Drazner MH, Rame JE, Stevenson
LW, et al. Prognostic importance of elevated jugular venous pressure and a third
heart sound in patients with heart failure. N Engl J Med. 2001;345:574-581.
GUIDELINES DO NOT PREDICT PEDIATRIC PNEUMONIA
A set of guidelines established in Canada in 1997 suggested that pneumonia can be excluded in young children if respiratory distress, tachypnea, crackles, and decreased breath sounds are absent. An observational study conducted by Rothrock et al has disproved this conclusion.
In this four-month study, 329 children admitted to one urban emergency department were eligible for evaluation. All were five years or younger. Chest films were used to evaluate patients for pneumonia, with the final diagnosis being made when senior board-certified radiologists interpreted films and confirmed the presence of pneumonia or an infiltrate. Isolated atelectasis, pleural effusion, or elevated hemidiaphragm were not included in the diagnosis of pneumonia.
Researchers found that 67 of the 329 children (20%) had pneumonia. The 1997 guidelines demonstrated only 45% sensitivity and 66% specificity for the disease. Positive and negative predictive values were 25% and 82%, respectively.
One problem cited as a reason for the guidelines poor predictive value was variations in the definition of tachypnea used in previous studies, which could range from 40 to 59 breaths per minute. Rothrock and coworkers also suggested that high interobserver variability has clouded the definition of respiratory distress and rales, making unreliable any guidelines incorporating these as diagnostic criteria for pneumonia. Before guidelines are made available for clinical use, the authors concluded, they should be prospectively evaluated in clinical settings, must comprise reproducible criteria, and must minimize interobserver variability.

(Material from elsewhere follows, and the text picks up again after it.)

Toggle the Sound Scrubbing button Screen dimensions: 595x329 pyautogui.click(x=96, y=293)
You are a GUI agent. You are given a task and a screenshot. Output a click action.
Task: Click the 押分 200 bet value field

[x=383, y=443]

Rothrock S, Green S, Fanelli
JM et al. Do published guidelines predict pneumonia in children presenting to
an urban ED? Pediatr Emerg Care. 2001;17: 240-243.
WASTING PREDICTS CF OUTCOMES
Body wasting has been found to be a significant predictor of survival for patients with cystic fibrosis (CF). Independent of lung function and of arterial oxygen tension (Pao2) and carbon dioxide tension (Paco2), this measurement reliably predicted outcome for at least five years.

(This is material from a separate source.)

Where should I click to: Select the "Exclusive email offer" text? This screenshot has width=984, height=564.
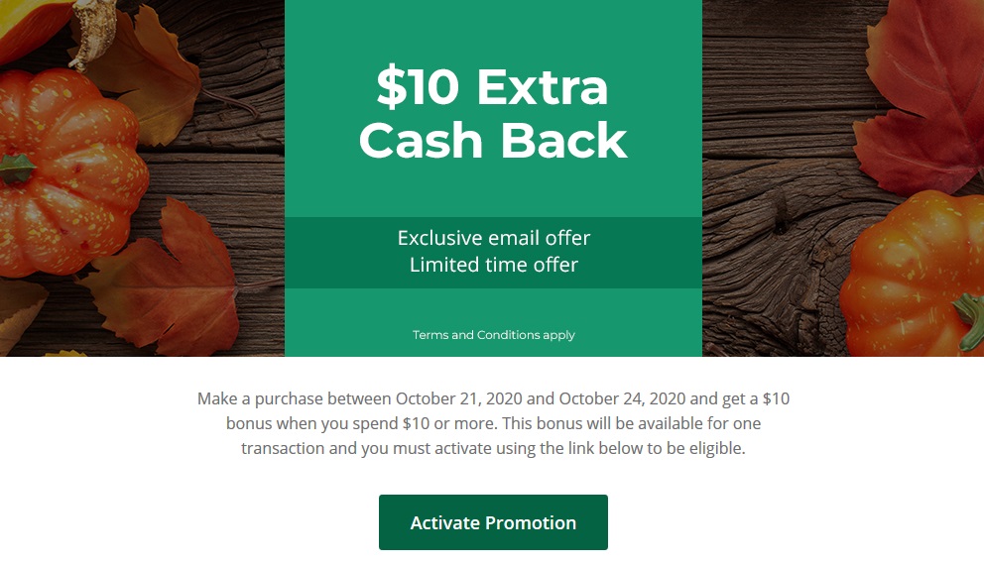click(493, 238)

Sharma et al studied 584 CF
patients with a mean age of 21 years. Forced expiratory volume in one second (FEV1)
averaged 26% of predicted. Pao2 and Paco2 averaged 9.8 and 5.0 kPa, respectively,
and average body weight was 92% of ideal. Neither patients age nor
sex was predictive of outcome after five years. However, patients weight
was predictive: 83% of subjects weighing more than 85% of ideal survived
past five years, compared with 54.3% of those who weighed 85% of ideal
or less. Additionally, patients with FEV1 greater than
30% of predicted had significantly better outcomes than did those whose FEV1
was 30% or less. Neither Pao2 nor Paco2 was found to accurately predict survival.

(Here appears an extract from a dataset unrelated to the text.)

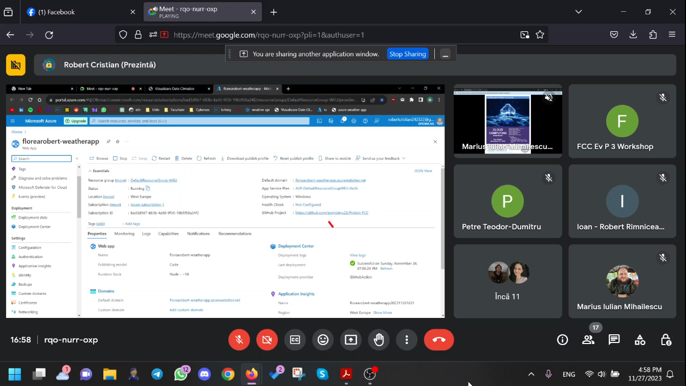Viewport: 686px width, 386px height.
Task: Open a new browser tab
Action: pos(274,12)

Probability of death increased most dramatically as body weight fell. The researchers stated that the development of cachexia in CF patients should be considered a serious warning sign. They recommend that cachexic patients be considered for lung or heart-lung transplantation earlier than patients with normal nutritional status. Delaying transplant surgery to improve nutritional status first would not have a positive result, they said; previous work has demonstrated that preoperative body mass does not influence survival after surgery.
Sharma R, Florea VG, Bolger AP, et al. Wasting as an independent predictor
of mortality in patients with cystic fibrosis. Thorax. 2001;56:746-750.